To put it into perspective, the average minimum wage per province is roughly US$200 per month. A HUGE percentage of the people barely make minimum wage. An e-book is still US$10-20 (for well-known authors). You could get KDP e-books for $3-5, but when you’ve got bills, housing, food, etc. to pay for … who is gonna risk even $1 on a random author who they’ve never heard of or read before?
Of course people can read “local” books (which are cheaper), but that’s incredibly limiting, and it shuts people off from the rest of the world. That’s how people are still stuck in the misogynistic, homophobic, racist mindsets of the 60s when the rest of the world are progressing.
I spent many, many years pirating e-books … and I would never have found my favourite authors if I hadn’t done so. But I graduated high school, university, I got a high-paying job from very early on because of my excellent English and work and personal ethics–all of which I’d never have developed had I not been exposed to them through (pirated!) international books. Basically, I got myself into a position where I actually have expendable income, and now my bookshelves are stocked with their books (even the ones I already read for free decades ago). And the authors who I never pirated? Well, I’m not buying their books today, either. And I know I’m far from the only one with this experience.
Of course there are people who are just entitled and will never contribute a dime to authors, but shutting off the whole topic of “ebook piracy” and making blanket moral statements regarding the issue at the expense of the rest of the world is like burning an entire city down just because thieves exist.
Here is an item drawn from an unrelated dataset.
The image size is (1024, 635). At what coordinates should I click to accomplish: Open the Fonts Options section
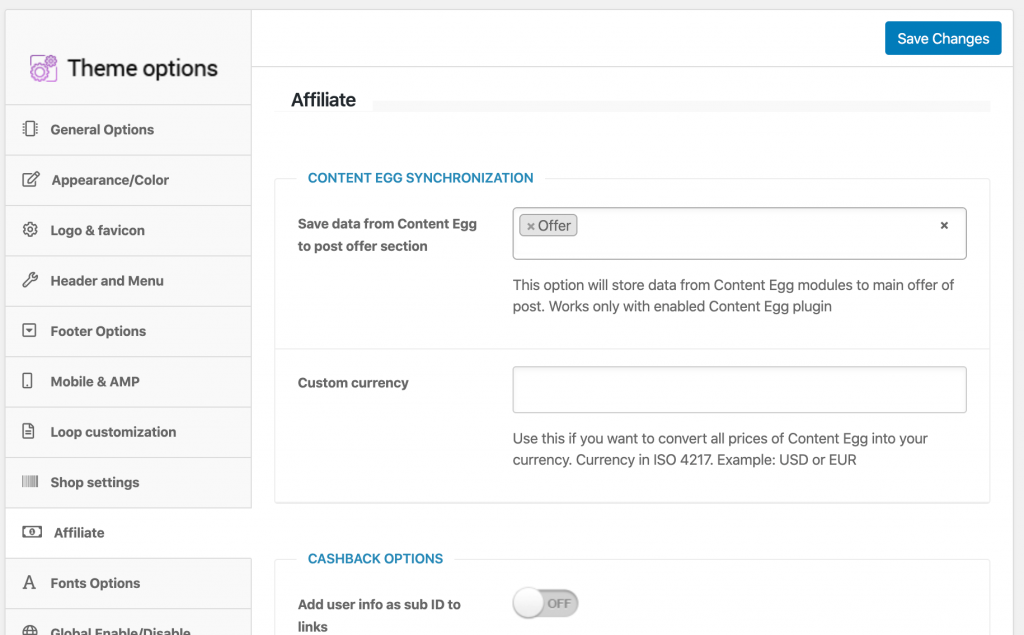(95, 583)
My hot take is that book piracy never helps self-published authors. Pirates have never helped a stolen book go viral ever. Not once. They don’t advertise books they’ve stolen, they’ve never generated word of mouth, they’ve never done anything measurable to help self-published authors at all, ever. Maybe wealthy, successful famous writers like Brandon Sanderson and Neil Gaiman benefit from pirates, but I sure as fuck haven’t and I don’t know anyone who has, although quite a few of the self-published writers I know write professional grade novels, like Raymond St. Elmo and Rob Gregson. I have very little money, but I never steal books. I buy them for $2.99 or less as Kindle Daily deals, Bookbub deals, BookRiot deals, or Early Bird deals. Where I come from, if you can’t afford something you simply do without it. Only an asshole steals other people’s hard work, and only the supreme being of assholes would try to justify robbing people. (ง︡’-'︠)ง
Depends on how you define stealing and ownership in the digital age.
Trust me, it’s a lot easier to pirate than deal with Amazon’s Kindle. And nobody cares about self-published authors, why do you think that @RowanCarver was complaing about in a thread earlier about how writing is useless and everyone should stop writing?
You can’t do it for others alone. I don’t care if you have other motivations. You’ve got to have an element that owns that this is for me, I am owning me.
I think that there is a pervasive movement of seeing self-published authors as less than tradiotnally published in bookweb. Especially in ficiton it seems.
Readers might see self-published and think automatically that it’s going to be a steaming pile of crap and not bother.